Work to complete »
In the listing below, count the lines containing the string "with" and state only the number.

Data »
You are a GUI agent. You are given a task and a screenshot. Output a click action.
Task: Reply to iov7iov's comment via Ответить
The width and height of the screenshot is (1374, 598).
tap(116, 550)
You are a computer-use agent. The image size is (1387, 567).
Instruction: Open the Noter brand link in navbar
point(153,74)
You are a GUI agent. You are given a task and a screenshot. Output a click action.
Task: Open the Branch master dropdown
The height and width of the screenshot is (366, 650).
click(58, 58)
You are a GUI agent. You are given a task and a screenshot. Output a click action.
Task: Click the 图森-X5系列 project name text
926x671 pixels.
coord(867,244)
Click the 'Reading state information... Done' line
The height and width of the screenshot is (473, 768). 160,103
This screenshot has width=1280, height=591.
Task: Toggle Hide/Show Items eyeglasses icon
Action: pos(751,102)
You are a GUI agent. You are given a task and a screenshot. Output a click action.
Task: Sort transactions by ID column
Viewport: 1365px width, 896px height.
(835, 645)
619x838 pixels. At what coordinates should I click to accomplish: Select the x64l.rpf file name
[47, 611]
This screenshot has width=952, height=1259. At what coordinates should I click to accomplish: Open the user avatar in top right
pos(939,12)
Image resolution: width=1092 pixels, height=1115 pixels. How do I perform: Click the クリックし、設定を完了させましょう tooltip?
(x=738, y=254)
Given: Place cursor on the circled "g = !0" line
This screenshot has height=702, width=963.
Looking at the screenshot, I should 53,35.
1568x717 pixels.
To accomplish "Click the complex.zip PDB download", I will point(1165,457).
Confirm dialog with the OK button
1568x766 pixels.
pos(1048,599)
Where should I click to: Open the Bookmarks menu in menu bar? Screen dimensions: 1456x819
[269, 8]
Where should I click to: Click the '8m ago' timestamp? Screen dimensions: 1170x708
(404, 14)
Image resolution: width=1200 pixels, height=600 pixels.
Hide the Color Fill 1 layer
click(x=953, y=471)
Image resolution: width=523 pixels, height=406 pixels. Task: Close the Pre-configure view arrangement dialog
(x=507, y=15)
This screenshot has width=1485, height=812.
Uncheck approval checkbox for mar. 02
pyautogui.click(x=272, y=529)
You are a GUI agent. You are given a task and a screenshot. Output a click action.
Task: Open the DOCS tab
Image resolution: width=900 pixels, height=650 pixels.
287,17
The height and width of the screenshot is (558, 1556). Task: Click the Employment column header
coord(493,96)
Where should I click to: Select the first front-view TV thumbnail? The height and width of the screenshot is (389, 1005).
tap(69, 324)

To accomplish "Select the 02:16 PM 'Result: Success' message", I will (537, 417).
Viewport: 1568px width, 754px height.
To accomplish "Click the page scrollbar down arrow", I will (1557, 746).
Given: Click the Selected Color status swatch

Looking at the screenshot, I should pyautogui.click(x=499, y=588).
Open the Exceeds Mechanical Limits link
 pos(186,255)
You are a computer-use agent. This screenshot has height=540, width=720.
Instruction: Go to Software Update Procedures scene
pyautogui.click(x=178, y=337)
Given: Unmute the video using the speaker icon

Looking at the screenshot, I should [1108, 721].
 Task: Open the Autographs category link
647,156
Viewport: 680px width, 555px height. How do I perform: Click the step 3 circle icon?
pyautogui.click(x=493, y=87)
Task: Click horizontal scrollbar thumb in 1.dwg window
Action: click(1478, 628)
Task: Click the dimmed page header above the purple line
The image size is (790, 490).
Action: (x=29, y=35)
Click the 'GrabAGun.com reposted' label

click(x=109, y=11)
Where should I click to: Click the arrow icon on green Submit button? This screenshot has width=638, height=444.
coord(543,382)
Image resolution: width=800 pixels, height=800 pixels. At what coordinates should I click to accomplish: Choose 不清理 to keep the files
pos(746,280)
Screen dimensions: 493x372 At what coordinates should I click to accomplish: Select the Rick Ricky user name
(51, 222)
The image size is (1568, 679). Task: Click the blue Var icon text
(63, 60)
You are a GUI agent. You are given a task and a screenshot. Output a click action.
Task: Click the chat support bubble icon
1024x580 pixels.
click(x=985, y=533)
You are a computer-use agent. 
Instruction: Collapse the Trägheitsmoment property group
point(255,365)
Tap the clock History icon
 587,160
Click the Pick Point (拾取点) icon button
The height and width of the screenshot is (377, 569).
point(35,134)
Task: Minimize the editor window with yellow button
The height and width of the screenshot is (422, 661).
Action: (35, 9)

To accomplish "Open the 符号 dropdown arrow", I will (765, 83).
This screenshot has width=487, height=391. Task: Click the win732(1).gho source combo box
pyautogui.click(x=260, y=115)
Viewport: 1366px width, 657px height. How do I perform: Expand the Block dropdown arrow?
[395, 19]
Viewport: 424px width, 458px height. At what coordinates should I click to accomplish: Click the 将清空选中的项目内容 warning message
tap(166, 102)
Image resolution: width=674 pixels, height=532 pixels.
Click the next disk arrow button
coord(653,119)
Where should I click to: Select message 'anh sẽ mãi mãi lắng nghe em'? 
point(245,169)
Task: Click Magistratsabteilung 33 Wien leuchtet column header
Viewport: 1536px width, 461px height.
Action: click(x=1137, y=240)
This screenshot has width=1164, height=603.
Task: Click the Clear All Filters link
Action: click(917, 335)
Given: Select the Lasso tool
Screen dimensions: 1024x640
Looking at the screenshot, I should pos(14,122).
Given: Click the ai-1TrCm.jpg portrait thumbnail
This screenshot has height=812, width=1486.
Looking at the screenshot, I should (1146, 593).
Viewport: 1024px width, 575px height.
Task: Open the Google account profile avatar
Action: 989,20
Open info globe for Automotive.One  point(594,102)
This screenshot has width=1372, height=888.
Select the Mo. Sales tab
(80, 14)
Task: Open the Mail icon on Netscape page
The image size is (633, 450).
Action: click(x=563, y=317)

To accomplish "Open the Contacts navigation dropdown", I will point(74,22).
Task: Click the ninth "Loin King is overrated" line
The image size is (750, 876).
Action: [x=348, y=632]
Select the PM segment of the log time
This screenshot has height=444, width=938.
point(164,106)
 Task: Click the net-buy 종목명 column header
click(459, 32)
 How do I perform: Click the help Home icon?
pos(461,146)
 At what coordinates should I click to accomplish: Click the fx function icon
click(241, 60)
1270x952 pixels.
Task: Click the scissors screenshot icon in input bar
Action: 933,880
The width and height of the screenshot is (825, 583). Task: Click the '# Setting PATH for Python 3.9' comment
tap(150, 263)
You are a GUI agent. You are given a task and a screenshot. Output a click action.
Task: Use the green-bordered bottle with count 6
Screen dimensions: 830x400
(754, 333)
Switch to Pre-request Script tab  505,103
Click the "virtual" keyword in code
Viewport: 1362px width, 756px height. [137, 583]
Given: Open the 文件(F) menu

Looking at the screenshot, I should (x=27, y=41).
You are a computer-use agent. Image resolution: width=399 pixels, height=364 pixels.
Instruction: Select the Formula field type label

Task solution »
3